🤖 AI Summary
Existing two-hand–object 3D pose estimation methods struggle to balance real-time performance with accuracy. To address the stringent latency requirements of AR/VR interactive applications, this paper proposes the first lightweight real-time Transformer framework. Our method introduces three semantically distinct queries—left hand, right hand, and object—and explicitly incorporates hand–object contact priors. We further design a novel image–query co-refinement mechanism operating in three iterative steps. Adopting a minimalist single-decoder architecture with only 108 queries, our model achieves high-fidelity joint 3D pose estimation.
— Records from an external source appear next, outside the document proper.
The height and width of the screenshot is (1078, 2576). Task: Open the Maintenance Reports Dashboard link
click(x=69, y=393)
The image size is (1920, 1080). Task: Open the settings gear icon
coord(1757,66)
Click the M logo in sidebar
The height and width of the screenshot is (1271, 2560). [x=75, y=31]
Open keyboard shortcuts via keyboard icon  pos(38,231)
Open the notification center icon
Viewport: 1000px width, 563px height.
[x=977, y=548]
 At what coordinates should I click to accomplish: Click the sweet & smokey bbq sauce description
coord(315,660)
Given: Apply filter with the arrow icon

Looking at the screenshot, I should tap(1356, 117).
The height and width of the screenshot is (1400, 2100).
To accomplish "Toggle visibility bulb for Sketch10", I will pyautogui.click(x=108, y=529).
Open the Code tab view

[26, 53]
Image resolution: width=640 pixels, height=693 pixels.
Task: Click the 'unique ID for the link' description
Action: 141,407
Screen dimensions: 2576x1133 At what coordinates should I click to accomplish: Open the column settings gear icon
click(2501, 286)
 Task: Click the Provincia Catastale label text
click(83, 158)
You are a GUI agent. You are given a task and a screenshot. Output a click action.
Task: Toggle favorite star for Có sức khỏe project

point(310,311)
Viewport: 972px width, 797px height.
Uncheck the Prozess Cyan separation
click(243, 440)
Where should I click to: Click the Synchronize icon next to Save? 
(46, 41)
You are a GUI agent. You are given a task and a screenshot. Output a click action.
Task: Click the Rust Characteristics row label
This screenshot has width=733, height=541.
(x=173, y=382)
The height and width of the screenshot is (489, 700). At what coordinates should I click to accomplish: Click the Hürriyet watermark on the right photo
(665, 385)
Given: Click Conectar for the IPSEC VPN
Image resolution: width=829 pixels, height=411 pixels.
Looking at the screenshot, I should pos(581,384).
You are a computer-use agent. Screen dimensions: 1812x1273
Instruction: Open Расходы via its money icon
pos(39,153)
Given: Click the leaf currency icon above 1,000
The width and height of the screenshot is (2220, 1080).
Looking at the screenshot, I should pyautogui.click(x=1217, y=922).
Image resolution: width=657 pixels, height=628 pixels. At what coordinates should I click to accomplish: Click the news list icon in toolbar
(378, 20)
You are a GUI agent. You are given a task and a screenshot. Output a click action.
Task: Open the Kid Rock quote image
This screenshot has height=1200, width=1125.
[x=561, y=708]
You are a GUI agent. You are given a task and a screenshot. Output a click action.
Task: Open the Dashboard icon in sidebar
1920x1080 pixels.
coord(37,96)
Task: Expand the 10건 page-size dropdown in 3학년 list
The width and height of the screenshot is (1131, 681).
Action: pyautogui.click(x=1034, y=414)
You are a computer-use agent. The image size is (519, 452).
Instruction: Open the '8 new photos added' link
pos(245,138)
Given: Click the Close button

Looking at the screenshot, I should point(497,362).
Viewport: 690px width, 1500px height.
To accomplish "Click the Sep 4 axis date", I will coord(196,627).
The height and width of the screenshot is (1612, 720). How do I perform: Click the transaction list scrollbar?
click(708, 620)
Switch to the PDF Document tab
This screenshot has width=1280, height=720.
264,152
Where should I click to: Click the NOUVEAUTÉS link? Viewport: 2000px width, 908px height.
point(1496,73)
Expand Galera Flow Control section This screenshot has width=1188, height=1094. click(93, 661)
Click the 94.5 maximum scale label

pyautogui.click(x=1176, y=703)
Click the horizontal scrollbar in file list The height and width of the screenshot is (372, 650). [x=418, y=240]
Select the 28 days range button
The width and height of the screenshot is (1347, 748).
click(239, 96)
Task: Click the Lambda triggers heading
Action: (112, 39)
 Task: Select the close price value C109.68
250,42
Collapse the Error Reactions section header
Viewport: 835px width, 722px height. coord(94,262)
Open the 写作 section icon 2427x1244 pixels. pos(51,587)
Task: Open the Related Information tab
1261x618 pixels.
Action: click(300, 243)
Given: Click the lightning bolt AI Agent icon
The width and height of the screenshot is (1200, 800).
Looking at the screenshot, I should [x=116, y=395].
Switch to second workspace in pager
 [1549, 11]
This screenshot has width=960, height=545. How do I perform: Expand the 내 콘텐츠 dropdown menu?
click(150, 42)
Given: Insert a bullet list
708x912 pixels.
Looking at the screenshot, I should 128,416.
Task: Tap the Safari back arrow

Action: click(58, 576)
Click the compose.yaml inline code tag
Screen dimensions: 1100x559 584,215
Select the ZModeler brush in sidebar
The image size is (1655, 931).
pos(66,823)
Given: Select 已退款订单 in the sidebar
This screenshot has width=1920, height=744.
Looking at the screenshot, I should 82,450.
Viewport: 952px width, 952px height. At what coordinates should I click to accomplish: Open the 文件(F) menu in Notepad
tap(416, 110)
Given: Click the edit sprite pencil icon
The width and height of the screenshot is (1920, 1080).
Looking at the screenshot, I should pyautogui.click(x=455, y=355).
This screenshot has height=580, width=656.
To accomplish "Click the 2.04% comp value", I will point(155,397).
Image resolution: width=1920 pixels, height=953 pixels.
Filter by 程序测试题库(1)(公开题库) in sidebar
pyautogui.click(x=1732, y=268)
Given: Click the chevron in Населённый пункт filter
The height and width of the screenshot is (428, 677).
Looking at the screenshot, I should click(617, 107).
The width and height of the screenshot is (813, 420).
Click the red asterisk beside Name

On the H2O and FPHA benchmarks, it reduces mean joint error by 17.6%–27.2% and 5.3%–10.4% over state-of-the-art methods, respectively, while running at 53.5 FPS—setting a new record for real-time hand–object interaction recognition.
📝 Abstract
Significant advancements have been achieved in the realm of understanding poses and interactions of two hands manipulating an object. The emergence of augmented reality (AR) and virtual reality (VR) technologies has heightened the demand for real-time performance in these applications. However, current state-of-the-art models often exhibit promising results at the expense of substantial computational overhead. In this paper, we present a query-optimized real-time Transformer (QORT-Former), the first Transformer-based real-time framework for 3D pose estimation of two hands and an object. We first limit the number of queries and decoders to meet the efficiency requirement. Given limited number of queries and decoders, we propose to optimize queries which are taken as input to the Transformer decoder, to secure better accuracy: (1) we propose to divide queries into three types (a left hand query, a right hand query and an object query) and enhance query features (2) by using the contact information between hands and an object and (3) by using three-step update of enhanced image and query features with respect to one another. With proposed methods, we achieved real-time pose estimation performance using just 108 queries and 1 decoder (53.5 FPS on an RTX 3090TI GPU). Surpassing state-of-the-art results on the H2O dataset by 17.6% (left hand), 22.8% (right hand), and 27.2% (object), as well as on the FPHA dataset by 5.3% (right hand) and 10.4% (object), our method excels in accuracy. Additionally, it sets the state-of-the-art in interaction recognition, maintaining real-time efficiency with an off-the-shelf action recognition module.